:: Your goal ::
Repeat, word for word and with nothing added, each line from the one containing "Viewport: 1182px width, 498px" to the final line of the data, keeping both ends. Pictures are not part of the copy.

** Record excerpts follows **

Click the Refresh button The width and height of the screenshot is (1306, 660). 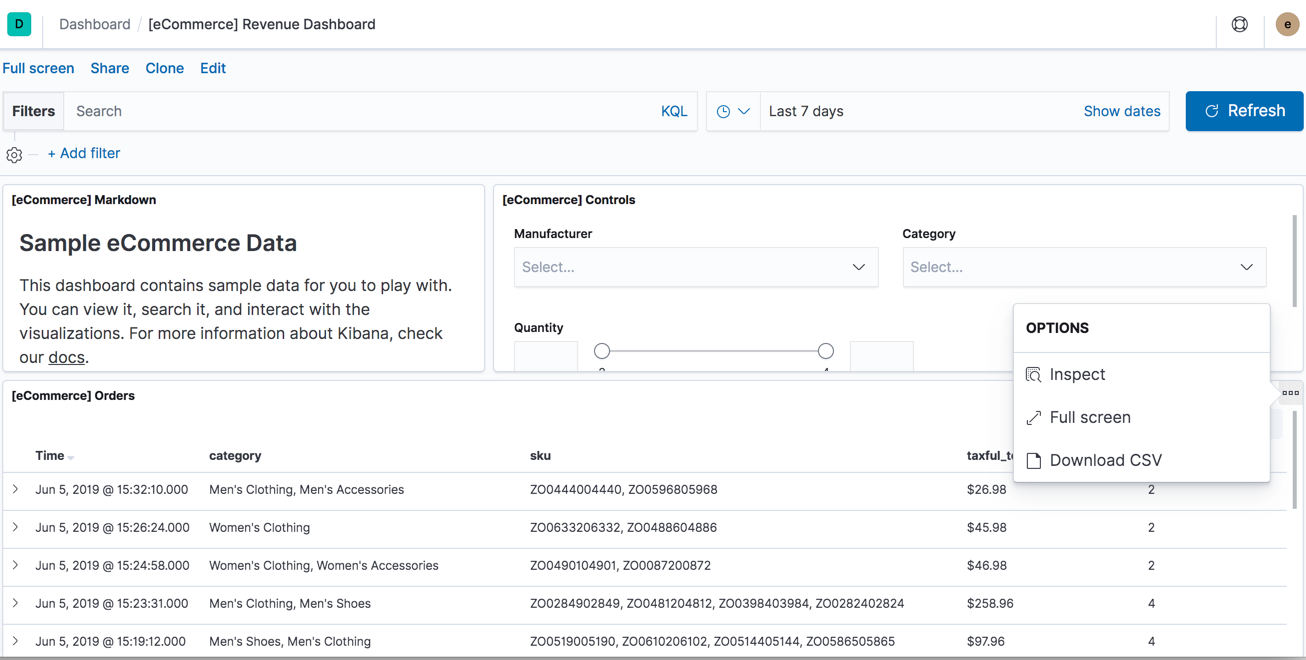coord(1244,111)
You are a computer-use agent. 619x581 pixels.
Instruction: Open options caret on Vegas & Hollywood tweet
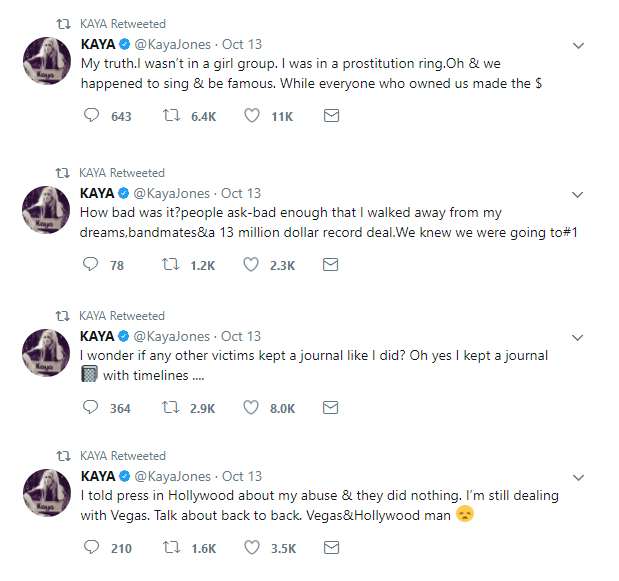pos(577,477)
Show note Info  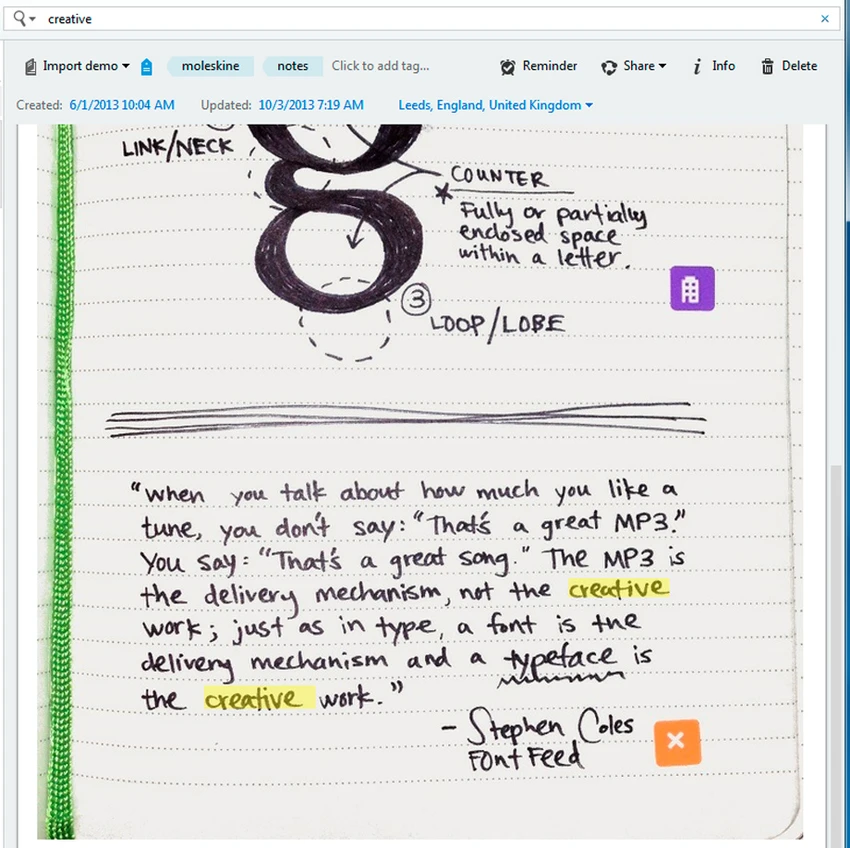click(x=714, y=66)
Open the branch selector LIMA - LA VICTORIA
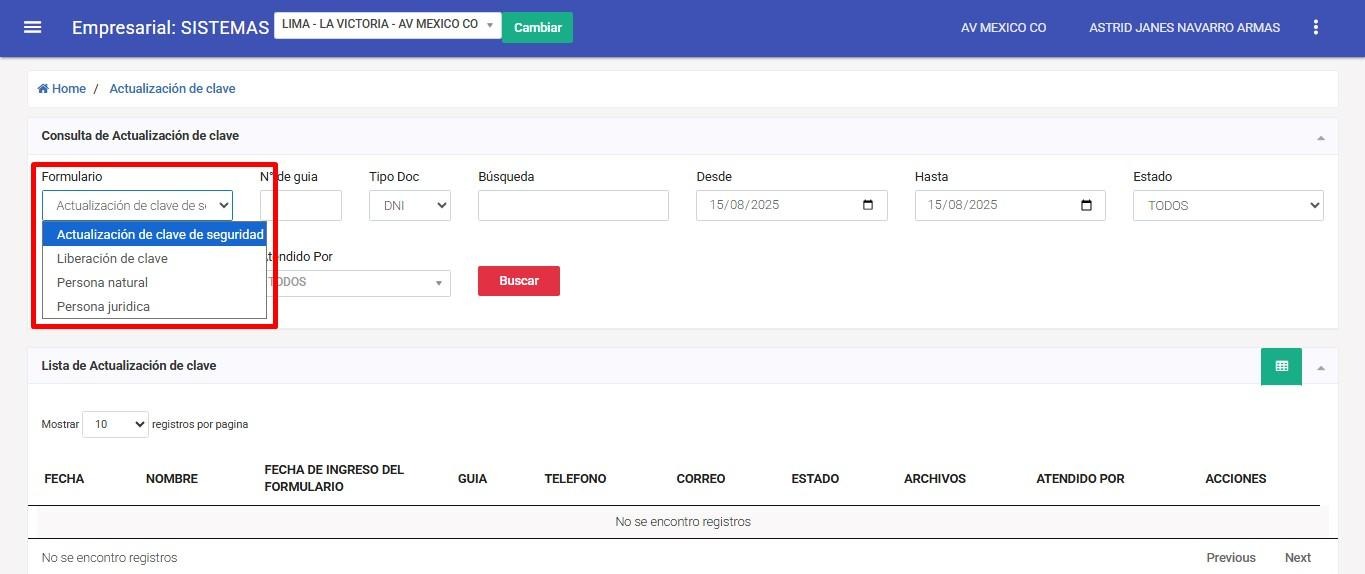Viewport: 1365px width, 574px height. [x=387, y=25]
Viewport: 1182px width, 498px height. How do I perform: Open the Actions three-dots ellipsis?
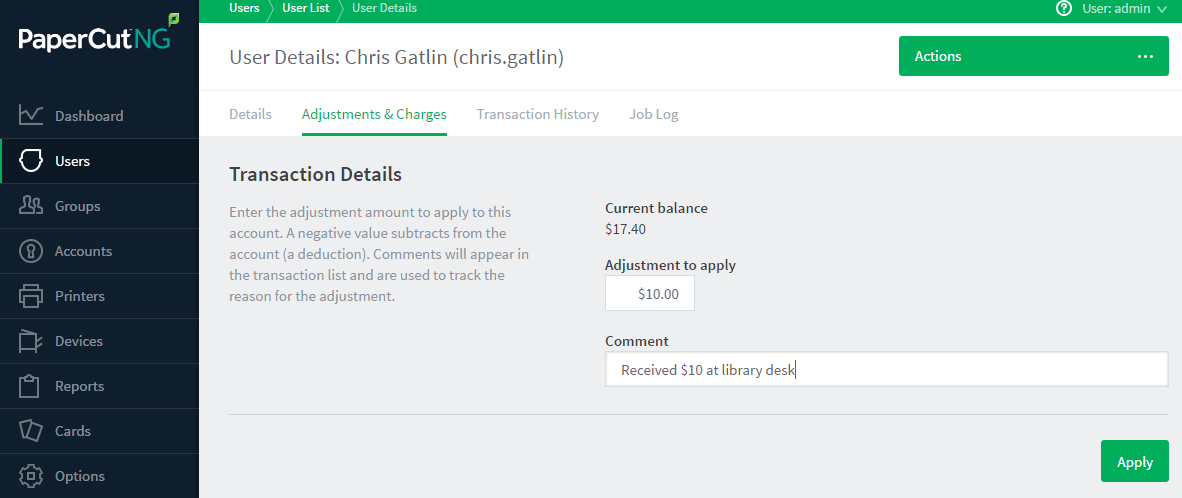tap(1145, 57)
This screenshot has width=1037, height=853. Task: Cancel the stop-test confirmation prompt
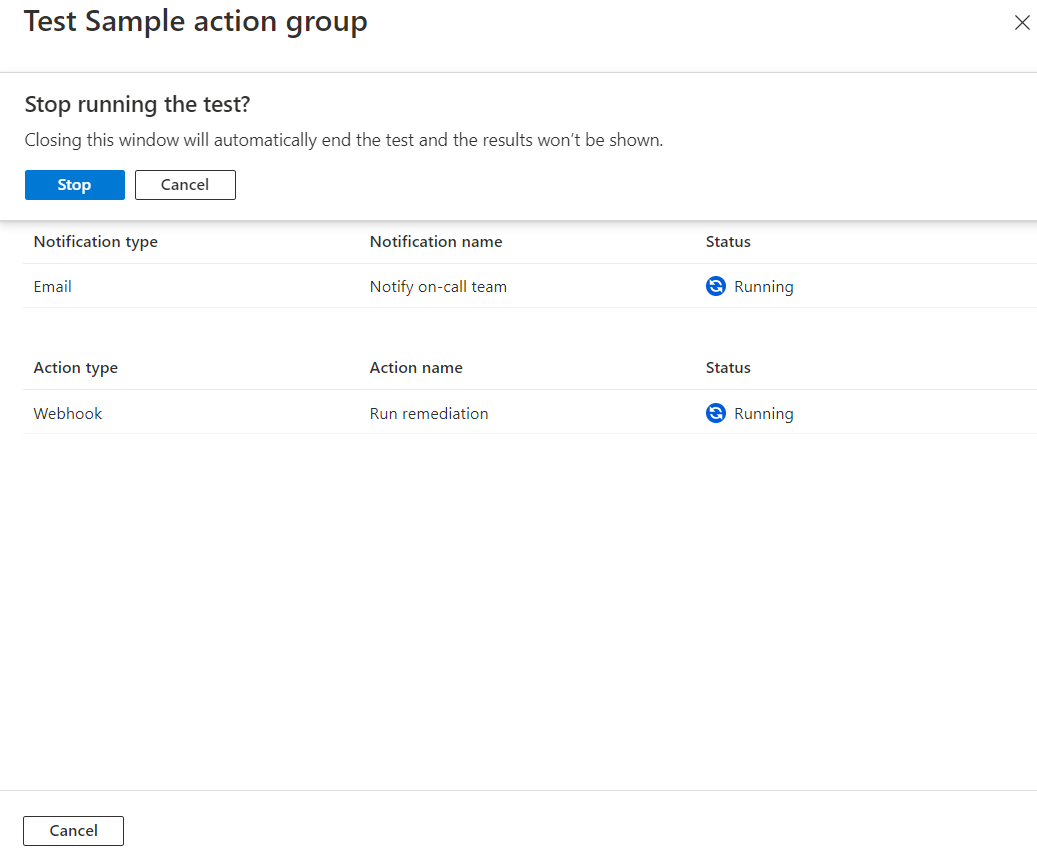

** End of Record excerpts **

:: Problem solution ::
Viewport: 1182px width, 498px height. How do I perform: Open the Actions three-dots ellipsis?
tap(1145, 57)
This screenshot has width=1037, height=853. Task: Cancel the stop-test confirmation prompt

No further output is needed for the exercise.